Рыцарь Чёрного Орла приподнял подбородок доктора и мгновенно понял всё. Лицо доктора Колека было покрыто бледно-зелёной сыпью. Его щёки вздулись от выступивших на них волдырях. Жёлтая мокрота коркой засохла на его губах.

Фон Штурм, спотыкаясь, прошёл через комнату, в сторону зеркала, висевшего на противоположной стороне. Он посмотрел на своё отражение в полированном стекле.

И замер.

Его собственное лицо было искривлёнными руинами. Зелёные пустулы опухали по всей его плоти. Его волосы выпали целыми клочьями, оставив пятна крапчатой, шелушащейся кожи.
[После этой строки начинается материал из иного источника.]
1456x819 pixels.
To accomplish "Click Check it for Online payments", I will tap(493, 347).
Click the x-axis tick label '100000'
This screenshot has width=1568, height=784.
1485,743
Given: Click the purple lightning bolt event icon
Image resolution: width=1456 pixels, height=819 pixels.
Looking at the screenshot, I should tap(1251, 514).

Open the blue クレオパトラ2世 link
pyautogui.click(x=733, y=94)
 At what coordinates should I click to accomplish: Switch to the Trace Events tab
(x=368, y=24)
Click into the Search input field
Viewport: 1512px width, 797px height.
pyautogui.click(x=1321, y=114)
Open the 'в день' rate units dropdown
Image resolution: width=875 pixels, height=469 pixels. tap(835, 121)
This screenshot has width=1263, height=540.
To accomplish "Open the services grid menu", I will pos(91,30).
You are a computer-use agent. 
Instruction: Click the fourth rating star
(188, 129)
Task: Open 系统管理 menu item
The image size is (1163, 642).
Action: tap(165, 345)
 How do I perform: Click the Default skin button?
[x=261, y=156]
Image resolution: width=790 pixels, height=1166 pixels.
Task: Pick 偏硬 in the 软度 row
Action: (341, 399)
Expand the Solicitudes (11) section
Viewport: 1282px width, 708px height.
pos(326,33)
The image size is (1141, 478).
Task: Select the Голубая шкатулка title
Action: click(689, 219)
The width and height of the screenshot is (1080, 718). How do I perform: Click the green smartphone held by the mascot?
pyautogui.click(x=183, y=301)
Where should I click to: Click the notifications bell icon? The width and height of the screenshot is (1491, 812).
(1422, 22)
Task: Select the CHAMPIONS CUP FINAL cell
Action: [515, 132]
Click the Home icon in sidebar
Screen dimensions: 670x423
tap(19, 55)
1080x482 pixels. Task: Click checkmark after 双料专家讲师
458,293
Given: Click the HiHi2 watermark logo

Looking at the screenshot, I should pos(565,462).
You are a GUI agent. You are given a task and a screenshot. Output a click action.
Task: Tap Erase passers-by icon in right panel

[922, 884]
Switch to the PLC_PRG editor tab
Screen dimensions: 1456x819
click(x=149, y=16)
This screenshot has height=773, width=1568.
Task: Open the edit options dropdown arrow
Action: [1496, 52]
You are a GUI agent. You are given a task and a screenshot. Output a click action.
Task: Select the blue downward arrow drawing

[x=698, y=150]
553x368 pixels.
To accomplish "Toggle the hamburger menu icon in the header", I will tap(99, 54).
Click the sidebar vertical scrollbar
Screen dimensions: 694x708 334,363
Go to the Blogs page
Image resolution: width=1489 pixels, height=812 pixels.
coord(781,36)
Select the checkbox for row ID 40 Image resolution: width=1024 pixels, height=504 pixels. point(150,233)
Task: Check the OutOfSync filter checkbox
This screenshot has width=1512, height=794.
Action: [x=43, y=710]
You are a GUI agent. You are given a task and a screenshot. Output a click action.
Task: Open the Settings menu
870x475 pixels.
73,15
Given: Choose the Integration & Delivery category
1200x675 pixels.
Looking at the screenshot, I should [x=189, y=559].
Он сорвал с себя тунику, и его кровь застыла. Под одеждой он увидел, что всё его тело было обезображено оспой, деформировано и истекало гноем.

Но он ничего не чувствовал. Не было ни жжения в лёгких, ни лихорадки, ни кашля. Он не ощущал слабости. Ни какого-либо недуга иного рода. Вновь вернулась сила в ногах.

Он прошёл через комнату и распахнул дверь, но стражи не стояли снаружи. Он сразу же увидел, почему - они прислонились к стене, их плоть покрывали мокнущие пустулы. Дальше по коридору лежало ещё больше тел, растянувшихся на полу. Все они были мертвы от того же недуга. От его недуга.

Он со всех ног бросился по коридору и, рывком распахнув дверь, спотыкаясь, выскочил во двор, на воздух.

Безмолвный кошмар приветствовал его, и невообразимая вонь гниющей плоти.

Города больше не было. Трупы валялись на каждой улице, свалившись у дверных проёмов или конских стойл, застыв в последние мгновения своей агонии. Солдаты, женщины и даже дети лежали там, где их застала смерть. Раздутые мухи жужжали в холодном воздухе.

Юрген фон Штурм рухнул на колени. Слова Фестуса эхом звучали в его голове.

«Самая заразная болезнь, распространяемая самым крепким носителем».

Он закричал в небеса, но не было более в Ферлангене ни единой живой души, что могла бы услышать его крик.